6 Stones A and B have masses $m \mathrm {~kg}$ and $3 m \mathrm {~kg}$ respectively. They lie at rest on a large area of smooth horizontal ice and may move freely over the ice. Stone A is given a horizontal impulse of magnitude $m u \mathrm {~N} s$ towards B so that the stones collide directly. After the collision the direction of motion of A is reversed. The coefficient of restitution between A and B is denoted by $e$.
\begin{enumerate}[label=(\alph*)]
\item Find the range of possible values of $e$.

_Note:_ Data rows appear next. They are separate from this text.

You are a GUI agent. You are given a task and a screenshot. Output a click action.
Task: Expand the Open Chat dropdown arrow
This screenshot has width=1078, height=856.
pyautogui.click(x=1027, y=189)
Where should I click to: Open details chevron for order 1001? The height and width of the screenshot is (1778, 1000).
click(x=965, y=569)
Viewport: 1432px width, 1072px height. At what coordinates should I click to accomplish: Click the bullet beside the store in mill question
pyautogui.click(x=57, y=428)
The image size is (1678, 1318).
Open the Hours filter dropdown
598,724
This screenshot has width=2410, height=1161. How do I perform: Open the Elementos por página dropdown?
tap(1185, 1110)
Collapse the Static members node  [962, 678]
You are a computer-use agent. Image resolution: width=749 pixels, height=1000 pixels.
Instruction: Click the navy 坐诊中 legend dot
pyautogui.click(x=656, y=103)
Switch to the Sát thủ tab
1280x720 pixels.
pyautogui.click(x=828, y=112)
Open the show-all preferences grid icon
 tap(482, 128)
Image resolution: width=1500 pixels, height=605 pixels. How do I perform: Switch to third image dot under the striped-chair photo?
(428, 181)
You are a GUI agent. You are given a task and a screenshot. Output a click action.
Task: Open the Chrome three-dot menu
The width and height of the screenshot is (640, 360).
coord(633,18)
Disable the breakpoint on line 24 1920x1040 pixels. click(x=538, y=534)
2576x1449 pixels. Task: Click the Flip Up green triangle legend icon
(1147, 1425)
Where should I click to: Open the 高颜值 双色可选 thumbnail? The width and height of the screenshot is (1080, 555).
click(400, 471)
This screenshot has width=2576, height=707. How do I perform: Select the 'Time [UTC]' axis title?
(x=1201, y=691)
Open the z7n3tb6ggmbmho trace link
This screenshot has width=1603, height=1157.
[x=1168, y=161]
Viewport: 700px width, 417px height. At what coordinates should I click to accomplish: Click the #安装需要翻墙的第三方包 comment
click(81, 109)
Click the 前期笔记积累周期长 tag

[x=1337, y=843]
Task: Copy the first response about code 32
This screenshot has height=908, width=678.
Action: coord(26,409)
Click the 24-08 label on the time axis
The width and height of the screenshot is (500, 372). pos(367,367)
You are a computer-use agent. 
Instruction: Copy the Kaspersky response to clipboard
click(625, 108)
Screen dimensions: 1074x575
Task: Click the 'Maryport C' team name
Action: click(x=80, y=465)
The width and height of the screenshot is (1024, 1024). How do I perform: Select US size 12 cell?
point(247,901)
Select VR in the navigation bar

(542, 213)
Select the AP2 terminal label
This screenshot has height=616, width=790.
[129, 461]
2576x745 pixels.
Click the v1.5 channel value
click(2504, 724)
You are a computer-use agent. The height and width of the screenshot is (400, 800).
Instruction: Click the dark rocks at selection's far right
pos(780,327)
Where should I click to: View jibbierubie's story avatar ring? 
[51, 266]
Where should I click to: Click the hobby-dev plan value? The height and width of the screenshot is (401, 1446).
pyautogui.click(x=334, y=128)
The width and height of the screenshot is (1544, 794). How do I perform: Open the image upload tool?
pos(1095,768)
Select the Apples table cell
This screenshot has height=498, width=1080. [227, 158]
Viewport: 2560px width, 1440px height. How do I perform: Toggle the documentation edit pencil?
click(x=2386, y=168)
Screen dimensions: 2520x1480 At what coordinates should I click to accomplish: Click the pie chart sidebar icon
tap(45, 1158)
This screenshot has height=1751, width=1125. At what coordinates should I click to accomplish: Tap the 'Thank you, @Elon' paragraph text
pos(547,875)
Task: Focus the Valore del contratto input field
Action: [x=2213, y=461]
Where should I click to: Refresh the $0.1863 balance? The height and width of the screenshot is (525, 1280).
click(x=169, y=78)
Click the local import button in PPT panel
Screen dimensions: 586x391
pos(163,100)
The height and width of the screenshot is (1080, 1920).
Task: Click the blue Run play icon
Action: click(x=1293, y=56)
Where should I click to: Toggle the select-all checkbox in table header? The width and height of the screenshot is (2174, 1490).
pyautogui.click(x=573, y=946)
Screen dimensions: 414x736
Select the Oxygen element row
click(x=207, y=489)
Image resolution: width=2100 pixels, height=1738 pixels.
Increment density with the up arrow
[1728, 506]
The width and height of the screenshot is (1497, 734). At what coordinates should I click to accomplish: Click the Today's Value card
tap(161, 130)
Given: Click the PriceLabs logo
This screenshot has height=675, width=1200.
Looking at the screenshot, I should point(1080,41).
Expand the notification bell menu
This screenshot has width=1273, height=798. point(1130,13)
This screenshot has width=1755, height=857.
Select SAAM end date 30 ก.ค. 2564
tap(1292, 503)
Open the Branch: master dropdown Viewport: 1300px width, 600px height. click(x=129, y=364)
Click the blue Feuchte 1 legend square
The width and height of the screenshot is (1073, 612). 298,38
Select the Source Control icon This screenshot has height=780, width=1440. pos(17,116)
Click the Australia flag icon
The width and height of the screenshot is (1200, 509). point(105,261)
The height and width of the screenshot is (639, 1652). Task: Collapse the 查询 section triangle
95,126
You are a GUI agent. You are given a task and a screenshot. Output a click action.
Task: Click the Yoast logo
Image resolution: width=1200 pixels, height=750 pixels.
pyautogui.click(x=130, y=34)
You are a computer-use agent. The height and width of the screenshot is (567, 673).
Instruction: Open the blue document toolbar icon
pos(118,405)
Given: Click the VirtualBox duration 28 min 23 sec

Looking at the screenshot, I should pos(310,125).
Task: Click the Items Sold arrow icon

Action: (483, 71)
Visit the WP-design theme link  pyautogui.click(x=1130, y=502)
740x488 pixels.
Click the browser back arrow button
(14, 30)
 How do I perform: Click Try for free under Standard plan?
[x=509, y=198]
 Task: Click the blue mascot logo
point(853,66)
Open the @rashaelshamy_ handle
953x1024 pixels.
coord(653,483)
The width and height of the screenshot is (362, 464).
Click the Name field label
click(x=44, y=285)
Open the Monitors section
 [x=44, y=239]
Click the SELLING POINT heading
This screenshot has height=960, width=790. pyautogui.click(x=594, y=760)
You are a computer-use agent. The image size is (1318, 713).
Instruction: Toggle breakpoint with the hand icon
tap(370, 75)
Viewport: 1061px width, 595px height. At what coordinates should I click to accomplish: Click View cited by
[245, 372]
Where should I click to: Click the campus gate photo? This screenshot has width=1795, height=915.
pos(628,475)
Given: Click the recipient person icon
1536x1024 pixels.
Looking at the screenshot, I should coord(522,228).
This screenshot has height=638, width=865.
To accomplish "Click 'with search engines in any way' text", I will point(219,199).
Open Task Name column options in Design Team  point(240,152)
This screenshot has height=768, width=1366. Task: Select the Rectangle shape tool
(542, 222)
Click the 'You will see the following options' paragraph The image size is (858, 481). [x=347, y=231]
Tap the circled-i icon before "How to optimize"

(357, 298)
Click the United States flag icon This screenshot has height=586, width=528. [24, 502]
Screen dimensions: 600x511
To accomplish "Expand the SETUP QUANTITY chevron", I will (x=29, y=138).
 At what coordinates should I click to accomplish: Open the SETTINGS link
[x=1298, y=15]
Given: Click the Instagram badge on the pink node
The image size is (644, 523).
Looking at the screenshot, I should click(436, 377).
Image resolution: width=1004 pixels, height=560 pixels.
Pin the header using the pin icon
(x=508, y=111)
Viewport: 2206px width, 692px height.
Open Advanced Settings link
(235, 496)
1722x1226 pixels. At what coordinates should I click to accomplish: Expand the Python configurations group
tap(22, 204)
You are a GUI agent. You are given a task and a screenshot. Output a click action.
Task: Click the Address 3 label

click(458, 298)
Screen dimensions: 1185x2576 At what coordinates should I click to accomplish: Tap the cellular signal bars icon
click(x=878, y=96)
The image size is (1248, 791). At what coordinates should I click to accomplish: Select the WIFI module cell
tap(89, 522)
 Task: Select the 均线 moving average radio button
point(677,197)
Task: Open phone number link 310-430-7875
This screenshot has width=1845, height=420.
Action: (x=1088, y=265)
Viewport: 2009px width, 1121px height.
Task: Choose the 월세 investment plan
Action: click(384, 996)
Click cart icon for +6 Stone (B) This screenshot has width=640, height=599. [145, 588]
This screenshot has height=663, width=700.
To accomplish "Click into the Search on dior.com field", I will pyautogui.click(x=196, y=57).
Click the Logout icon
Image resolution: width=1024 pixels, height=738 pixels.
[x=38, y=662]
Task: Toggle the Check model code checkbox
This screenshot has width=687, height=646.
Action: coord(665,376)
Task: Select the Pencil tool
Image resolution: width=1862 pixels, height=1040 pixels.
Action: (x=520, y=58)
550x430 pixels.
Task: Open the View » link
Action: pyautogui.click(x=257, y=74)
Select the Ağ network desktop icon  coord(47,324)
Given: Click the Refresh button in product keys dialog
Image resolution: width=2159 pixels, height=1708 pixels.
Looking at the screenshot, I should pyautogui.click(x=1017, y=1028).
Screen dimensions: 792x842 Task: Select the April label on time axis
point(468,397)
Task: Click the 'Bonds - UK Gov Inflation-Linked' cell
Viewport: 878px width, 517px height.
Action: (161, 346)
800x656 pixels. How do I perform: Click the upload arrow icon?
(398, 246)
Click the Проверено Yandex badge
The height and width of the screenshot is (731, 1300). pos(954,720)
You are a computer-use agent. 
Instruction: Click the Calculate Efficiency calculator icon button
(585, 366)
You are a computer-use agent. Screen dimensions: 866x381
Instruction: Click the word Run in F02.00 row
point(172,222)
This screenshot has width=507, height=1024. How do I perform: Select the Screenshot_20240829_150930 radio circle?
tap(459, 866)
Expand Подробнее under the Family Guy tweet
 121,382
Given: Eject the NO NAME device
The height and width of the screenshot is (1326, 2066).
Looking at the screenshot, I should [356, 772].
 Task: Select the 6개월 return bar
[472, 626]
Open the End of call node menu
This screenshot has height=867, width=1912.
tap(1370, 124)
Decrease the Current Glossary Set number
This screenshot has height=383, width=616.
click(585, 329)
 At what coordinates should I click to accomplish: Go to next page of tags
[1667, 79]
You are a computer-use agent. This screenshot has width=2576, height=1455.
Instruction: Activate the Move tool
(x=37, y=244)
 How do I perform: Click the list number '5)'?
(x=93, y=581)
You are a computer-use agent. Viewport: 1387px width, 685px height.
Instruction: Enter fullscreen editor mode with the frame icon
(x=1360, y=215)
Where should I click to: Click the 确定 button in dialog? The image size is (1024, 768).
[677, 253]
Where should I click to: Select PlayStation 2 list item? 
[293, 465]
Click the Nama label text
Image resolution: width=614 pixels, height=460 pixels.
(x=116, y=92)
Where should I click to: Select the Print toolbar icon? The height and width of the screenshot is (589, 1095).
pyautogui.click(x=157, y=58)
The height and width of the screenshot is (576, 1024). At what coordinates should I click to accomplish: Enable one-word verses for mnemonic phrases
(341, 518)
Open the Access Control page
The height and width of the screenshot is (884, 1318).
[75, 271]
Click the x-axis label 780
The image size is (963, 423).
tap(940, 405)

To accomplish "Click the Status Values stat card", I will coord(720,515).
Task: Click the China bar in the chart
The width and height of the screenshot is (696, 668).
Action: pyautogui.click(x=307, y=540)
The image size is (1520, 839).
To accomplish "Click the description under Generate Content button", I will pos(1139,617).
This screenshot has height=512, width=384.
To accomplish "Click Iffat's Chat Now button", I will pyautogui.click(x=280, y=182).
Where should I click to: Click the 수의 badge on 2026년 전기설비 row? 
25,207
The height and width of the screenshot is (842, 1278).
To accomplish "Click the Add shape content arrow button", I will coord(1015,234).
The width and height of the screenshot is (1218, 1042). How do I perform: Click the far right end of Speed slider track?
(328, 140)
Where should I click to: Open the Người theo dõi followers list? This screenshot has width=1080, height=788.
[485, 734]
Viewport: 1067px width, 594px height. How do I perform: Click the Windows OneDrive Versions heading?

After the collision, B subsequently collides with a vertical smooth wall perpendicular to its path and rebounds. The coefficient of restitution between $B$ and the wall is the same as the coefficient of restitution between A and B .
\item Show that A and B will collide again unless the collision between B and the wall is perfectly elastic.
\item Explain why modelling the collision between B and the wall as perfectly elastic is possibly unrealistic.
\item Given that the kinetic energy lost in the first collision between A and B is $\frac { 5 } { 24 } m u ^ { 2 }$, determine the value of $e$.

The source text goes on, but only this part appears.